In this example (but it is only an example), I want to let users run the script in order to get the web content that was fetched, but not see the credentials that were used to fetch that content.

Setting execute permission but not read permission does not achieve the same result that it does for a compiled executable. Here is a "hello world" example.

In C:

$ cat test.c
#include <stdio.h>
int main() {
    puts("secret message");
    return 0;
}

$ gcc -o secret test.c

$ chmod 711 secret

$ sudo -u nobody ./secret
secret message

$ sudo -u nobody strings ./secret
strings: ./secret: Permission denied

In Python:

$ cat test.py
#!/usr/bin/python
print("secret message")

$ chmod 711 test.py

$ sudo -u nobody ./test.py
/usr/bin/python: can't open file './test.py': [Errno 13] Permission denied

(Of course the python executable itself could be set to octal mode 711, but this is not the thing that I want to protect.)

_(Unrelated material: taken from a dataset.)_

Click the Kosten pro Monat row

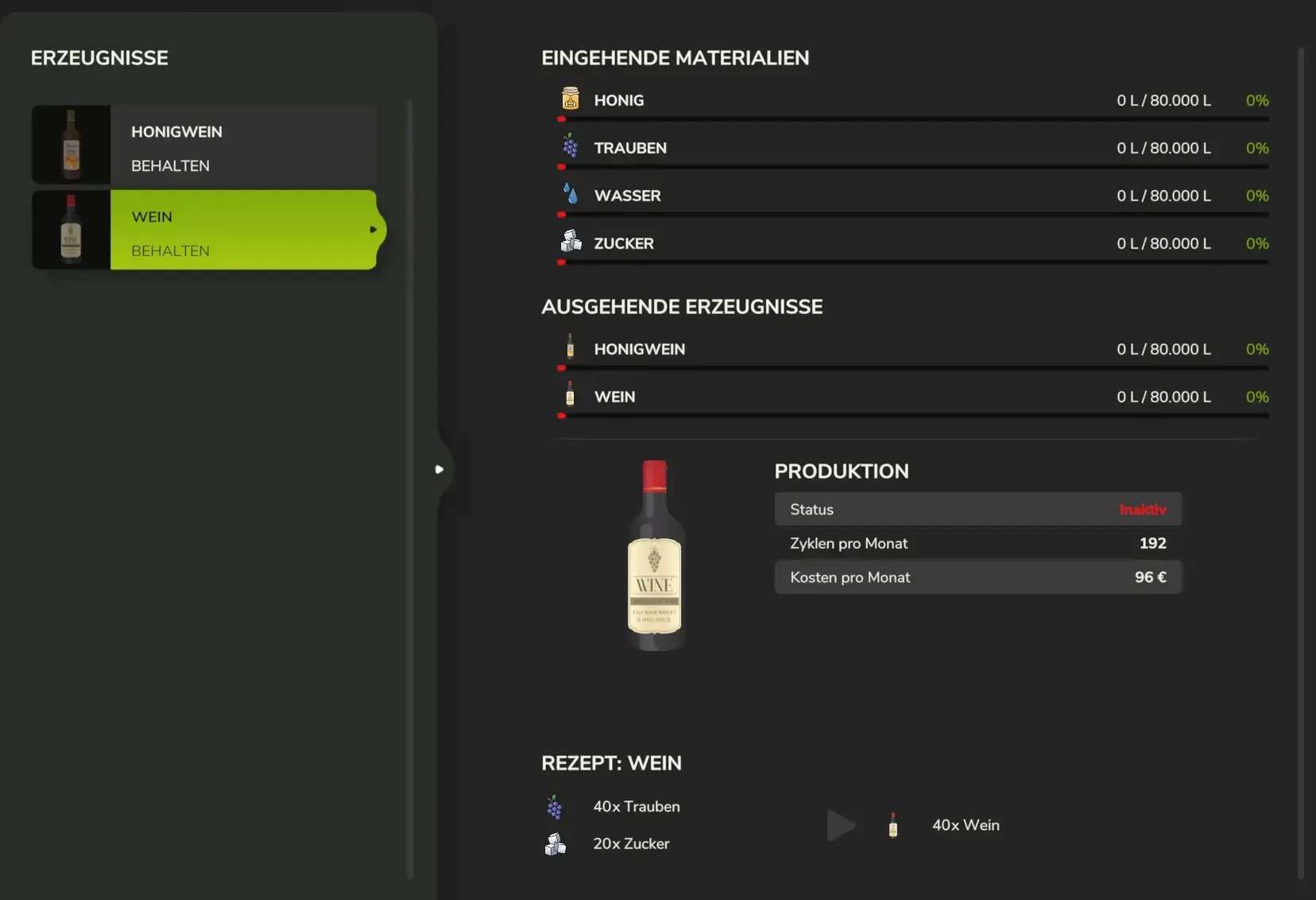pos(977,578)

So then, what can I do about it?

Possible solutions I thought about, but I think won't work:

(1) Translate the entire Python program into C.

Possible in principle but not a practical solution. Even for this simple example, it would mean having to look for an equivalent of the requests library.

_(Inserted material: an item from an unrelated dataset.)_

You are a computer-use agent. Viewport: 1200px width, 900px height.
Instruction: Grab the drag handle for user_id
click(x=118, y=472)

(2) Have a helper C program that is called by Python.

What should the helper C program actually do though? If it just prints the password, then the user can run it directly to obtain the password. If it also fetches the web page (in this example) then we are back to problem 1.

(3) Have a C program that starts python and passes the secret data to python:

  • (a) via the command line

    • open to inspection via ps or /proc/<pid>/cmdline
  • (b) via the environment

    • open to inspection via ps or /proc/<pid>/environ
  • (c) via standard input

    • prevents the use of standard input for other purposes in the python script, e.g. user input
  • (d) via a named pipe

    • user could race the python process to read from the named pipe (if they first do killall -STOP python in a tight loop, then with the python process suspended it is trivial to win the race to read from the named pipe)

Actually I did think of one other thing - an adaptation of 3c - a C program forks and execs a python process and sends to it (via stdin) a secret followed by the data from its own stdin. The python process starts by reading the secret, and is then free to read other user input from stdin. But all this it is starting to seem clunky (we now have this extra process sitting there copying data from stdin for the duration of the python process) and anyway I have no clue how to write such a C program.

What can I do please?

like image 531
Angus In My Tent Avatar asked Sep 16 '25 18:09

Angus In My Tent


1 Answers

Can you not use your Python code as an interpreted script, but compile it into command-line executable? It is similar to your first proposed solution, but in that case it would not be needed to compile .py file into .c file, and then .c file into executable. You will compile .py file directly into executable.